### [Task directions]
Give the number of lines below that contain the word "Policy", and nothing else.

### [Stored records]
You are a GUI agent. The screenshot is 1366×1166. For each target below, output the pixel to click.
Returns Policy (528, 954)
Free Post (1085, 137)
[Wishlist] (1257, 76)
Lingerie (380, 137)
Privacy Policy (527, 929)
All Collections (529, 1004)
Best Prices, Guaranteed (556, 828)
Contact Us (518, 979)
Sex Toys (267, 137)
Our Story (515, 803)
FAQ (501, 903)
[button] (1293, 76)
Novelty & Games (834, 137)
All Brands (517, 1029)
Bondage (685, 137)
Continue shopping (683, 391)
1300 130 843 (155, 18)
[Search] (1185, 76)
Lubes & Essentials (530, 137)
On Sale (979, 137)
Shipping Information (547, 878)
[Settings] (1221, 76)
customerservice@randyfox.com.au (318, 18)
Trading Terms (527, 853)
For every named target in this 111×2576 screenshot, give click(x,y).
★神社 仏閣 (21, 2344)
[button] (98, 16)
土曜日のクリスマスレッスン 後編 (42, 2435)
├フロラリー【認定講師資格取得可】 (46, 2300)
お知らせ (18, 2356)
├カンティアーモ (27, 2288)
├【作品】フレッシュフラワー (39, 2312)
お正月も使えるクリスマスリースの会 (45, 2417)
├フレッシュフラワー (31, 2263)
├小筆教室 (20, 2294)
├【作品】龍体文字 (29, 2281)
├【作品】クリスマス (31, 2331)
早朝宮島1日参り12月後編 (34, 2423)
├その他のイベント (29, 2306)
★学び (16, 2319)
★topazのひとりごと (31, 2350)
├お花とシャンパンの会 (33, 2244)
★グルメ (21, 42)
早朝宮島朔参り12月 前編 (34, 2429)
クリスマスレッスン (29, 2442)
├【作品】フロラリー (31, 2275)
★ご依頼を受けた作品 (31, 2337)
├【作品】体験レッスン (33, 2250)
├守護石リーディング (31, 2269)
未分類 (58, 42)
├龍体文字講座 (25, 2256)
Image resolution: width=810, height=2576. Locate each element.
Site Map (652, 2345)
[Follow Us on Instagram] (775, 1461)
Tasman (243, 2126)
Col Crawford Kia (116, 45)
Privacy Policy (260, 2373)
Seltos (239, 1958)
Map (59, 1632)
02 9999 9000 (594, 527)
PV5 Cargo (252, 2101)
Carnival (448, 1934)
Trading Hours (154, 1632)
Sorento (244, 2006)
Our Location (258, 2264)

### [Result of the task]
3